* _YOUR OBJECTIVE_
The answer is to be the full listing, unchanged in every line.

Segment Start: DATA SUPPLIED

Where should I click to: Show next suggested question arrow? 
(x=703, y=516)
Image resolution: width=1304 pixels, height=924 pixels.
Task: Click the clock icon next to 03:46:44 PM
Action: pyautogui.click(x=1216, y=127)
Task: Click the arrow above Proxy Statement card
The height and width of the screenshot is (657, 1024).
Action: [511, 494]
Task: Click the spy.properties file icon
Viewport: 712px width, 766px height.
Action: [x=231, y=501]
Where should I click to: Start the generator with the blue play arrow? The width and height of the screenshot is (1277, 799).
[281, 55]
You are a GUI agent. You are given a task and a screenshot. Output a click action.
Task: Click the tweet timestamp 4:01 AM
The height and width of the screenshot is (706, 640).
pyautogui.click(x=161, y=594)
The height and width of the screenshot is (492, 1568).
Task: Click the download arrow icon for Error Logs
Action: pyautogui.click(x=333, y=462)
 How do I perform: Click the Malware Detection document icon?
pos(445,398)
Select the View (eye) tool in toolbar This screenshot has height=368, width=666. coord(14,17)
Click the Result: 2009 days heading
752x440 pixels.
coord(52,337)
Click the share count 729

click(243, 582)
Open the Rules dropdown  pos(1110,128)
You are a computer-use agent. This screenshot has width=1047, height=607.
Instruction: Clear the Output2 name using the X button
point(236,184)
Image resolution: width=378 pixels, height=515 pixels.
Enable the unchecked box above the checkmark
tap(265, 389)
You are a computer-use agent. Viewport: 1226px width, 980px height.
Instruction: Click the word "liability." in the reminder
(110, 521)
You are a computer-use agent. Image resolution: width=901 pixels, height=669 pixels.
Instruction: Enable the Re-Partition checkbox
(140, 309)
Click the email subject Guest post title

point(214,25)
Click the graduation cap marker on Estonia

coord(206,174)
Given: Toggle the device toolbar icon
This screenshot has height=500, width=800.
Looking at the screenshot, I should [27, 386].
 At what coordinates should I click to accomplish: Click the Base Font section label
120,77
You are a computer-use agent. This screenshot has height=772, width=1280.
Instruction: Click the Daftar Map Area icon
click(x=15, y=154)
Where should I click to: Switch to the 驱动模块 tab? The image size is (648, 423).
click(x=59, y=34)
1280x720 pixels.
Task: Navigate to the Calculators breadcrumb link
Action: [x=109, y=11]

Segment End: DATA SUPPLIED

* _EXPECTED ANSWER_
Where should I click to: Show next suggested question arrow? 
(x=703, y=516)
Image resolution: width=1304 pixels, height=924 pixels.
Task: Click the clock icon next to 03:46:44 PM
Action: pyautogui.click(x=1216, y=127)
Task: Click the arrow above Proxy Statement card
The height and width of the screenshot is (657, 1024).
Action: [511, 494]
Task: Click the spy.properties file icon
Viewport: 712px width, 766px height.
Action: [x=231, y=501]
Where should I click to: Start the generator with the blue play arrow? The width and height of the screenshot is (1277, 799).
[281, 55]
You are a GUI agent. You are given a task and a screenshot. Output a click action.
Task: Click the tweet timestamp 4:01 AM
The height and width of the screenshot is (706, 640).
pyautogui.click(x=161, y=594)
The height and width of the screenshot is (492, 1568).
Task: Click the download arrow icon for Error Logs
Action: pyautogui.click(x=333, y=462)
 How do I perform: Click the Malware Detection document icon?
pos(445,398)
Select the View (eye) tool in toolbar This screenshot has height=368, width=666. coord(14,17)
Click the Result: 2009 days heading
752x440 pixels.
coord(52,337)
Click the share count 729

click(243, 582)
Open the Rules dropdown  pos(1110,128)
You are a computer-use agent. This screenshot has width=1047, height=607.
Instruction: Clear the Output2 name using the X button
point(236,184)
Image resolution: width=378 pixels, height=515 pixels.
Enable the unchecked box above the checkmark
tap(265, 389)
You are a computer-use agent. Viewport: 1226px width, 980px height.
Instruction: Click the word "liability." in the reminder
(110, 521)
You are a computer-use agent. Image resolution: width=901 pixels, height=669 pixels.
Instruction: Enable the Re-Partition checkbox
(140, 309)
Click the email subject Guest post title

point(214,25)
Click the graduation cap marker on Estonia

coord(206,174)
Given: Toggle the device toolbar icon
This screenshot has height=500, width=800.
Looking at the screenshot, I should [27, 386].
 At what coordinates should I click to accomplish: Click the Base Font section label
120,77
You are a computer-use agent. This screenshot has height=772, width=1280.
Instruction: Click the Daftar Map Area icon
click(x=15, y=154)
Where should I click to: Switch to the 驱动模块 tab? The image size is (648, 423).
click(x=59, y=34)
1280x720 pixels.
Task: Navigate to the Calculators breadcrumb link
Action: [x=109, y=11]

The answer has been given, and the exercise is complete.